= WHAT YOU WILL DO =
From the line that holds "Instruction: Click the" to the end of the records, reproduce every line exactly. No pictures.
#### INFORMATION PROVIDED ####
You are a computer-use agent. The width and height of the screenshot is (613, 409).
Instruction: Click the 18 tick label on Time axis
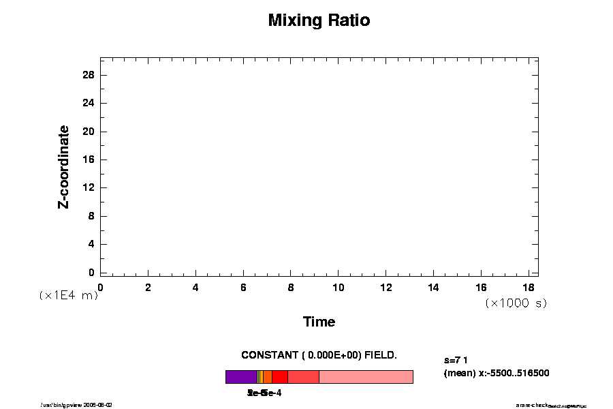pyautogui.click(x=529, y=288)
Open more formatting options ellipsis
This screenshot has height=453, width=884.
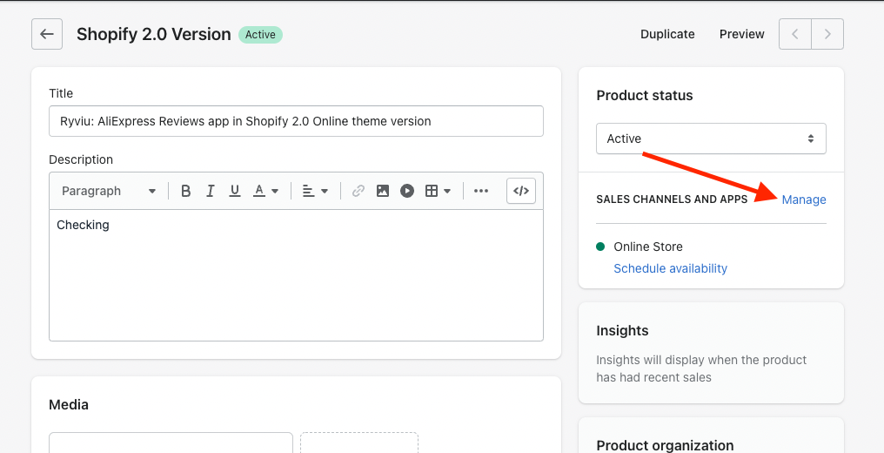point(481,191)
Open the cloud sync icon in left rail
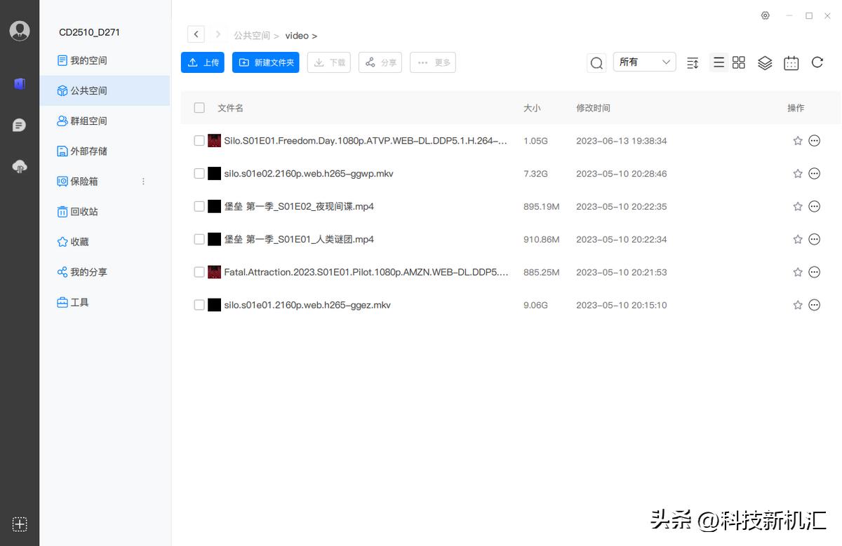Screen dimensions: 842x546 pos(19,167)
####
= ANSWER TO THIS EXERCISE =
Instruction: Click the 18 tick label on Time axis
pyautogui.click(x=529, y=288)
Open more formatting options ellipsis
This screenshot has height=453, width=884.
point(481,191)
Open the cloud sync icon in left rail
Screen dimensions: 842x546 pos(19,167)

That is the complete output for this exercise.